Balance, beginning of year

   $ 10,401      $ 144,923   

Gross increases related to current year tax positions

     1,166        262   

Settlements

            (134,190

Lapse in statute of limitation

     (598     (545

Foreign exchange and other

     (182     (49
  

 

 

   

 

 

 

Balance, end of year

   $ 10,787      $ 10,401   
  

 

 

   

 

 

 

If the Company’s positions are sustained by the relevant taxing authority, approximately $10 million (excluding interest and penalties) of uncertain tax position liabilities as of October 31, 2012 would favorably impact the Company’s effective tax rate in future periods.

During fiscal 2011, the Company released approximately $134 million of uncertain tax positions as a result of the positions becoming effectively settled, primarily due to the completion of the Company’s tax audit in France. The settled positions included positions on losses on asset dispositions, intercompany transactions and withholding taxes.

The Company includes interest and penalties related to unrecognized tax benefits in its provision for income taxes in the accompanying consolidated statements of operations, which is included in current tax expense in the summary of income tax provision table shown above. As of October 31, 2012, the Company had recognized a liability for interest and penalties of $7 million.

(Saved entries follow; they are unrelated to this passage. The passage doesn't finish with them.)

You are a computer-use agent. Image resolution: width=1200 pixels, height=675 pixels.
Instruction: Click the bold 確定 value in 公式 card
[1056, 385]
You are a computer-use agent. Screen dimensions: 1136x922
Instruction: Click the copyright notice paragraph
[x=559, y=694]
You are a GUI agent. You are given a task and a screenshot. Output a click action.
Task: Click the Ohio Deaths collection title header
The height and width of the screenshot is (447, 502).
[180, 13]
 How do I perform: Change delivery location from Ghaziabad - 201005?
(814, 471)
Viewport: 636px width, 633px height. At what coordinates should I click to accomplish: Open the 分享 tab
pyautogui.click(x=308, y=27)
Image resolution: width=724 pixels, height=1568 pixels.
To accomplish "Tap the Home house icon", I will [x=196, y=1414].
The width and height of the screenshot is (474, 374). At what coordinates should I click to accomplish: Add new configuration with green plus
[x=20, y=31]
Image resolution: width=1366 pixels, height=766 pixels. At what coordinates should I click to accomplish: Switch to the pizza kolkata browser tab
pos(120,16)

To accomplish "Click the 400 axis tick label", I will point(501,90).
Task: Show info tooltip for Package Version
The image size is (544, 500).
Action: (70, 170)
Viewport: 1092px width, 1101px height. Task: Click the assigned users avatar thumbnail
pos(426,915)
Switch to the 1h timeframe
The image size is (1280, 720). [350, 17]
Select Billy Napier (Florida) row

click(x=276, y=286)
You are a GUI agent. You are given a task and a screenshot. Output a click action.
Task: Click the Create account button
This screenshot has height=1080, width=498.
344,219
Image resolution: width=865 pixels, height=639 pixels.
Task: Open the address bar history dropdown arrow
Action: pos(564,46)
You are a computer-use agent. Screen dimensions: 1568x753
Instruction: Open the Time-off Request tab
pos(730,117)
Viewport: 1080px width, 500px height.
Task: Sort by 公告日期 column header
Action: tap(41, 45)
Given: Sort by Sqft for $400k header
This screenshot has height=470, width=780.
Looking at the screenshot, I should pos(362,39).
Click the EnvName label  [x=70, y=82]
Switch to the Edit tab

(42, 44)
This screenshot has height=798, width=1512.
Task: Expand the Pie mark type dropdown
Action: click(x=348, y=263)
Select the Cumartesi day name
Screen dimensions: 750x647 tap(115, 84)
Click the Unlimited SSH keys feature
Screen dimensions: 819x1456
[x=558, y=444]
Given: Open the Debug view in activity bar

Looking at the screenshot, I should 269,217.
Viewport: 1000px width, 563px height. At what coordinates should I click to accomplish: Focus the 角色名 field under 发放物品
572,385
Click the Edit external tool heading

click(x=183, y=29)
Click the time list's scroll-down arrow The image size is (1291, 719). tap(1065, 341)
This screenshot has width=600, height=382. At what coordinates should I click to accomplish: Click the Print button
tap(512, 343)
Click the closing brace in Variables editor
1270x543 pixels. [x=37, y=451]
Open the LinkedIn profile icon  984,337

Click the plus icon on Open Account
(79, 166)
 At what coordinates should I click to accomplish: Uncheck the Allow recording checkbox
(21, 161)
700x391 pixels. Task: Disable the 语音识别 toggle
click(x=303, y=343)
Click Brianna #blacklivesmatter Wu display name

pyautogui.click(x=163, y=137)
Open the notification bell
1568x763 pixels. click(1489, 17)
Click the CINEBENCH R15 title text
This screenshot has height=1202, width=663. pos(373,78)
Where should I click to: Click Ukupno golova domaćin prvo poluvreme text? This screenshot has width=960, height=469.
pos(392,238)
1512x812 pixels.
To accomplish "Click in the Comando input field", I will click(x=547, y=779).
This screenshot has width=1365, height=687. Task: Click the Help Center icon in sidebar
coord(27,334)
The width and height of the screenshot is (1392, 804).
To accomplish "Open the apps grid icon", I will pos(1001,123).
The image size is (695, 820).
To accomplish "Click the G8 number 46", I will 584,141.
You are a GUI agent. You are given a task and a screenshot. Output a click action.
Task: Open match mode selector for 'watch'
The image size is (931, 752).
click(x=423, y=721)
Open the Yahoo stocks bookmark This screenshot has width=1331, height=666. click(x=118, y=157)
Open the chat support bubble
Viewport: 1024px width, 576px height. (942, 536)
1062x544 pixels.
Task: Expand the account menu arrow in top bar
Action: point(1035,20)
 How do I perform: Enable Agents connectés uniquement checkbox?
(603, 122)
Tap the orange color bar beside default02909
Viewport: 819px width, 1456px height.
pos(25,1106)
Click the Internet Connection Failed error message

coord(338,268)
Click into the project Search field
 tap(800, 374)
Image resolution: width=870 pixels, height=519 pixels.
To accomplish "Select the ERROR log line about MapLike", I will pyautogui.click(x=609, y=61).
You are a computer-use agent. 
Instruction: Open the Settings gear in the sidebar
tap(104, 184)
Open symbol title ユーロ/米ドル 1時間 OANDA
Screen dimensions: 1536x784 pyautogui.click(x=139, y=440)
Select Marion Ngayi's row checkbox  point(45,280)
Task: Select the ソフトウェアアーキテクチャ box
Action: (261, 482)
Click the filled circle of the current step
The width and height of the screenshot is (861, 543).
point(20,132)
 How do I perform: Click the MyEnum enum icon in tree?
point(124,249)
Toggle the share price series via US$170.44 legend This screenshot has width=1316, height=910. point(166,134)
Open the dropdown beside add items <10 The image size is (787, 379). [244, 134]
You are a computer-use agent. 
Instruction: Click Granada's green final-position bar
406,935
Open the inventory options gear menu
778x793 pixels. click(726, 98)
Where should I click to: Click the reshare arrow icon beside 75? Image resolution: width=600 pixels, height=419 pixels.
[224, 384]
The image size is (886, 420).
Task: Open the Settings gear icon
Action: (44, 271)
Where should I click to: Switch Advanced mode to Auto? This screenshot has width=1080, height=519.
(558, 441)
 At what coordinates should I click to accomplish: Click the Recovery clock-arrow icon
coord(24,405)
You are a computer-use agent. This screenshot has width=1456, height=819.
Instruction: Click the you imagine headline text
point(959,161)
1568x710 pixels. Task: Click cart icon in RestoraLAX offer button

During the next 12 months, it is reasonably possible that the Company’s liability for uncertain tax positions may change by a significant amount as a result of the resolution or payment of uncertain tax positions related to intercompany transactions between foreign affiliates and certain foreign withholding tax exposures. Conclusion of these matters could result in settlement for different amounts than the Company has accrued as uncertain tax benefits. If a position that the Company concluded was more likely than not is subsequently reversed, the Company would need to accrue and ultimately pay an additional amount. Conversely, the Company could settle positions with the tax authorities for amounts lower than have been accrued or extinguish a position through payment. The Company believes the outcomes which are reasonably possible within the next 12 months range from a reduction of the liability for unrecognized tax benefits of $8 million to an increase of the liability of $2 million, excluding penalties and interest for its existing tax positions.

The Company is generally subject to examination in the United States and its significant foreign tax jurisdictions, including France, Australia and Canada for fiscal 2008 and thereafter.